Arguably the most profound qualitative change in the architecture of the EU in the last two decades, comparable in significance to its massive enlargement and the creation of the euro, is the embrace of a new method of construction: what has been variously known as “variable geometry” or in the 1997 Amsterdam treaty, a system of “enhanced co-operation”.
In essence, the idea that member-states can integrate at their own pace, picking and choosing the bits that they want, allowing the most enthusiastic to forge ahead as others catch up at their own speed. Or never catch up at all. The UK, for example, opted out of the euro, social policy (at one stage), Schengen, and justice co-operation, while Ireland maintains its reserve on defence.
The psychological shift in ending what was feeding integration gridlock was crucial, as The Economist wrote of the UK: "As one former minister puts it, the old policy was to drive in the fast lane but as slowly as possible, holding everybody else back. Now the [UK]government is happy to pull over and let the others accelerate away, especially if that is deemed necessary to shore up the euro."
Multiple forms
Externally the union developed multiple forms of association, from complete access to the single market and the “four freedom” for Efta states, to bilateral agreements that set out a path to eventual EU membership with a gradual harmonisation of rules, or to simple classic trade agreements. The formal line between various forms of membership and various forms of non-membership is a place at the European Council’s decision-making table.

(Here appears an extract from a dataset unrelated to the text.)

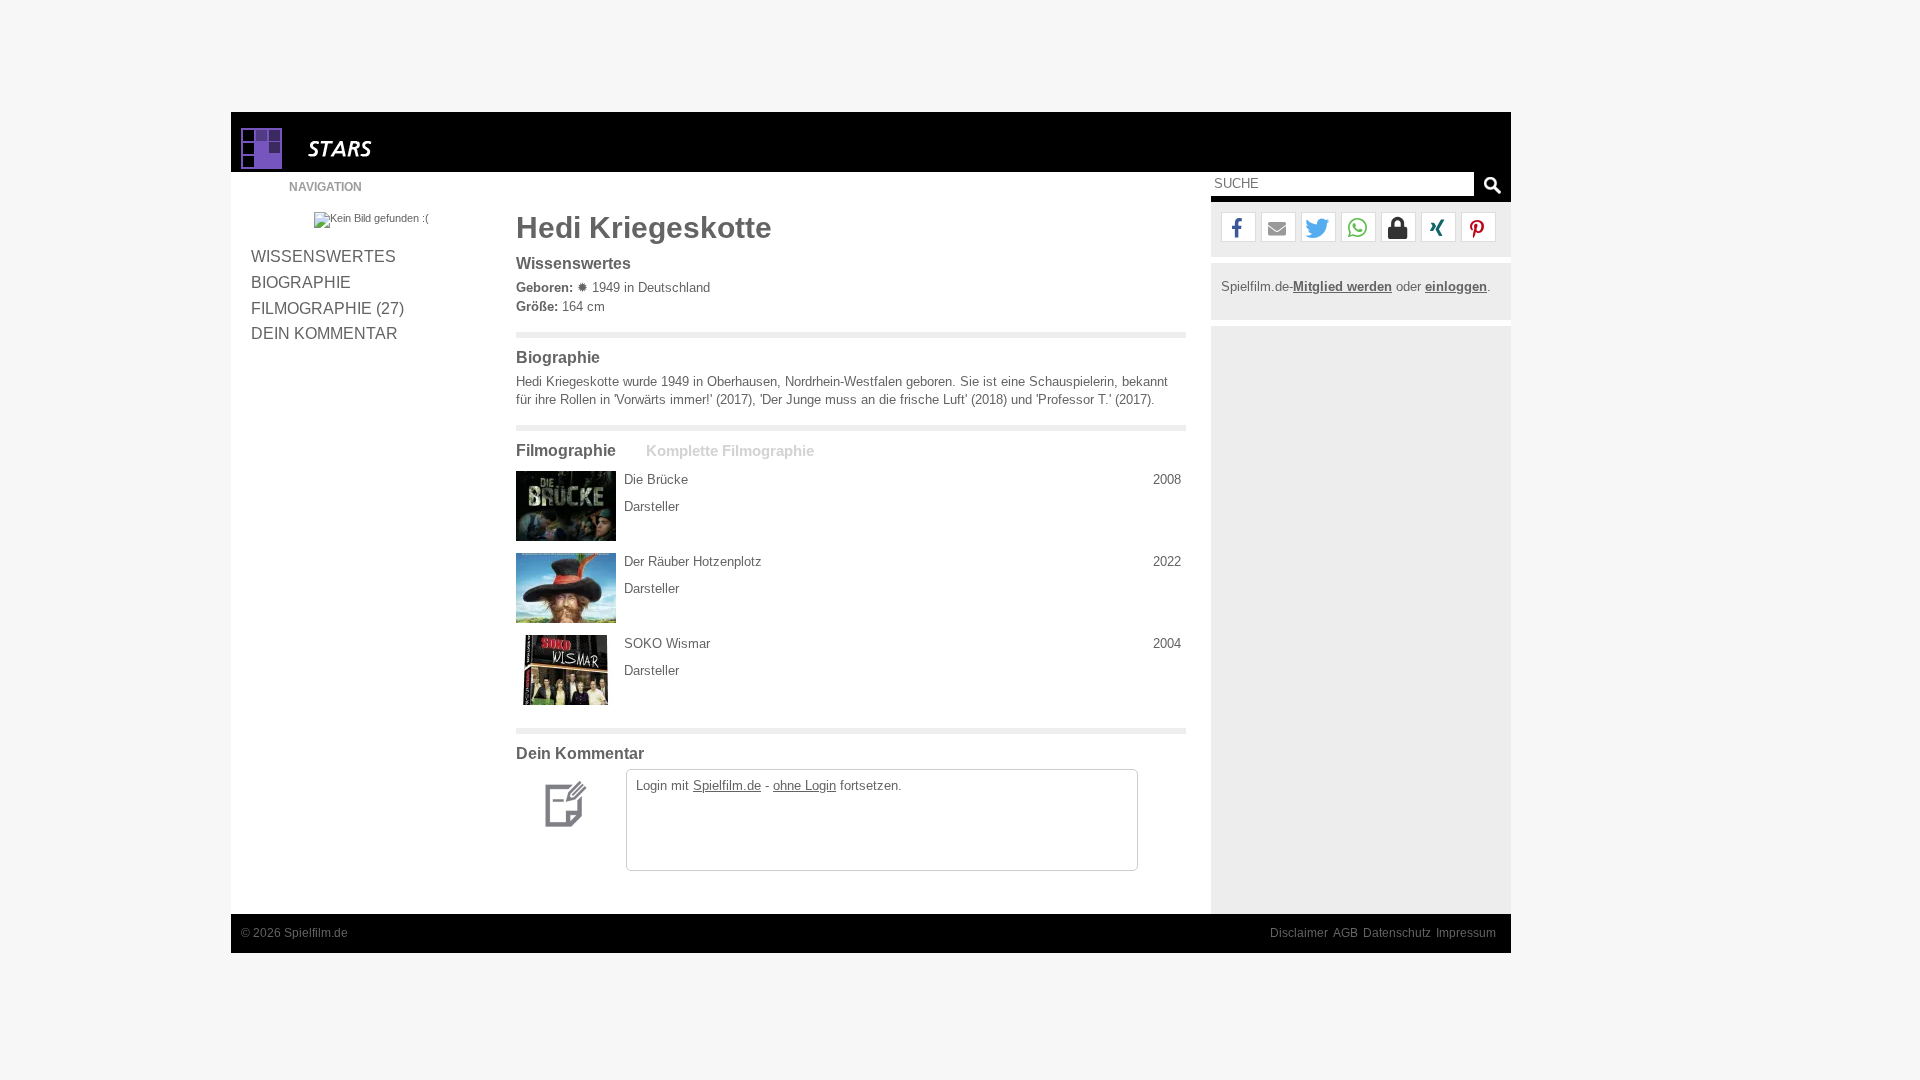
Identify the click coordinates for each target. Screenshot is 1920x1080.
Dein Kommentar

But even that distinction is blurred. Norway, for example, negotiates with the EU through Efta on how it should amend its laws to conform with the single market. Rules are not simply handed down from Brussels. And it pays in to the EU budget on a scale comparable to member states – its annual access-to-the-single-market bill currently runs to 86 per cent of the UK per capita net contribution.
The EU’s variable geometry consists in a wide and expanding range of types of membership and external association, and encompasses a wide range of decision-making/negotiating regimes that devolve authority to member states, citizens (through “subsidiarity” principles enshrined in treaties), and to sub-state entities like regions, which play a part in a system of shared responsibility in administering their own EU-funded grants.
Recognition of the importance of distinct regional development and self-government is hardwired into the EU architecture, a counterbalance to Brussels and nation-state decision-making hegemony; very much part of the broader notion of variable geometry. So, in principle, the idea of a variegated Brexit in which Brexiting regions go their own separate way to retain closer ties should not be problematic. Nor indeed the idea of regions, as opposed to states, joining Efta, although not yet provided for in its convention.
This, complex as it may be, after all, is the shape of the future EU.